JAKARTA - Pemerintah kembali mengimbau publik bahwa pengajuan Kredit Usaha Rakyat (KUR) hingga nominal Rp100 juta tidak membutuhkan jaminan atau agunan tambahan.
Deputi Bidang Kewirausahaan Kementerian UMKM, Riza Damanik, mengimbau publik untuk segera menyampaikan aduan kepada pihak berwenang bilamana masih diminta menyerahkan sertifikat atau aset jaminan pada proses pengajuan KUR.
"Pinjaman KUR hingga Rp100 juta tidak dikenakan tambahan agunan dalam bentuk apa pun tanpa pengecualian," katanya, dikutip pada Senin (3/8/2026).
Jaminan tambahan hanya boleh dibebankan untuk pengajuan dana KUR yang nilainya melebihi Rp100 juta, kecuali bagi pelaku usaha di sektor pertanian yang menjalin kerja sama dengan institusi pembiayaan.
"Calon penerima KUR hingga Rp100 juta cukup menggunakan agunan pokok berupa usaha yang dibiayai melalui KUR," ujar Riza.
Berdasarkan ketentuan Peraturan Menteri Koordinator Bidang Perekonomian Nomor 1 Tahun 2026, KUR difungsikan untuk memperlebar jangkauan modal bagi para pelaku usaha yang belum sanggup mengakses pembiayaan komersial.

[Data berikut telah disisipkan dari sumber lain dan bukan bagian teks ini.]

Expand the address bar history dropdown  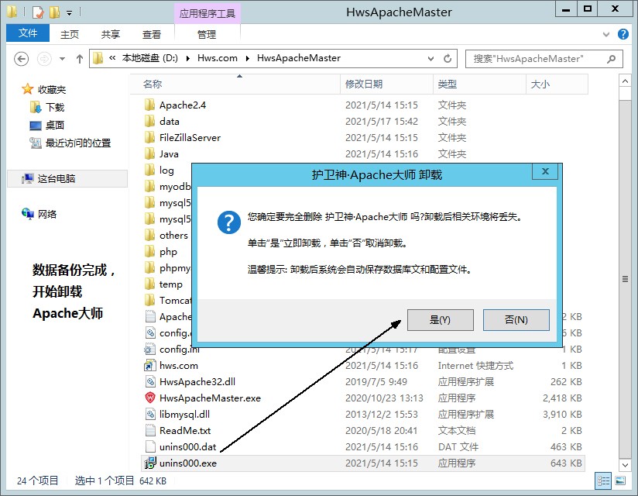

Sepanjang tahun ini, alokasi anggaran KUR yang disiapkan pemerintah mencapai angka Rp290 triliun.
Hingga saat ini, realisasi penyalurannya telah menyentuh Rp169 triliun dan dimanfaatkan oleh 2,65 juta pelaku UMKM.
Tingkat kesehatan penyaluran KUR pun dinilai tetap stabil, yang ditandai dengan rasio kredit bermasalah atau non-performing loan (NPL) bertahan di level 2%.
"KUR merupakan salah satu program strategis pemerintah untuk memperkuat ekonomi rakyat melalui dukungan pembiayaan kepada usaha-usaha produktif yang belum memiliki agunan tambahan," tutur Riza.
Publik yang menemui ketidaksesuaian prosedur dalam pencairan KUR, baik paksaan agunan ekstra maupun pungutan biaya tambahan, dapat mengirimkan laporan melalui sistem SPAN-LAPOR! atau surel [email protected].